Economist
May 26, 2012
How quickly François Hollande is changing the terms of European politics. When he spoke about the need for more growth, others quickly echoed him. And now that the new French president is talking about the need for Eurobonds, even the IMF and the OECD have joined the chorus of those demanding joint euro-zone debt issuance. At his first European Union summit, over an informal dinner in Brussels on May 23rd, Mr Hollande found more allies. Predictably, though, he ran into firm opposition from Germany.
That did not seem to bother him. Finding agreement can wait for the next summit, in late June, if not later. For now Mr Hollande was demonstrating that he was different from his predecessor, who stood on the same podium in Brussels in March. Before every summit Nicolas Sarkozy would seek a common position with the German chancellor, Angela Merkel. By contrast Mr Hollande chose to meet the Spanish prime minister, Mariano Rajoy, before the pair took the train (not the presidential jet) to Brussels.

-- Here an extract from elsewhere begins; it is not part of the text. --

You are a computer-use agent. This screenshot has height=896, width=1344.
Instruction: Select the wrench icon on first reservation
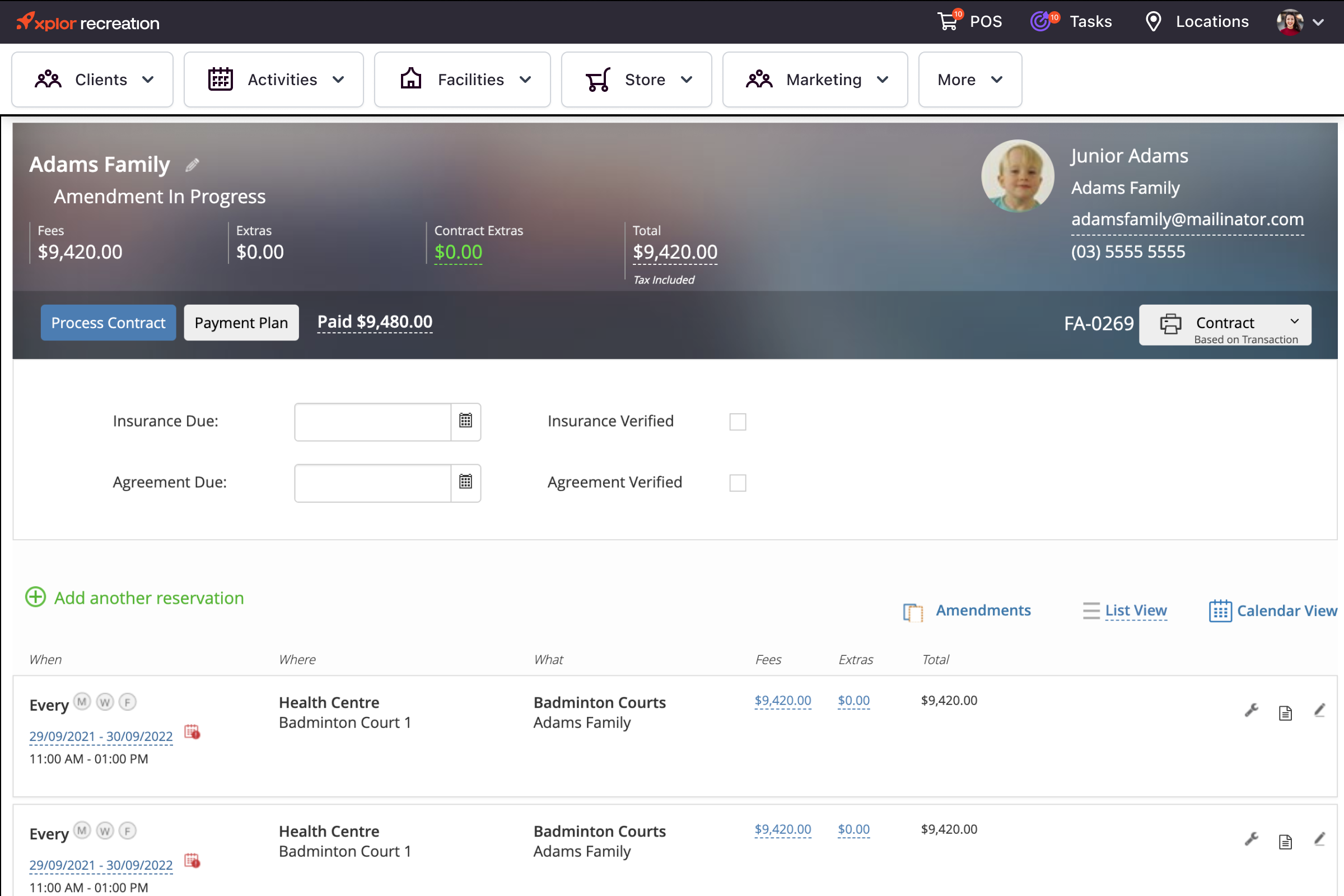coord(1252,710)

Mr Hollande was all too happy to highlight his differences with the chancellor. “For Mrs Merkel Eurobonds are the end point of a process of integration. For me they are the starting point,” he declared. This is a striking change of tone from the election campaign, when Mr Hollande, though critical of Mrs Merkel’s brand of austerity, seemed keen to find an accommodation. He flew to Berlin within hours of his inauguration. Most of his calls for growth-inducing European investment seemed modest, based on existing proposals by the European Commission. When he spoke of “Eurobonds”, he had once suggested that he merely meant “project bonds”, a scheme to sweeten debt issued by private firms to finance EU-backed infrastructure projects.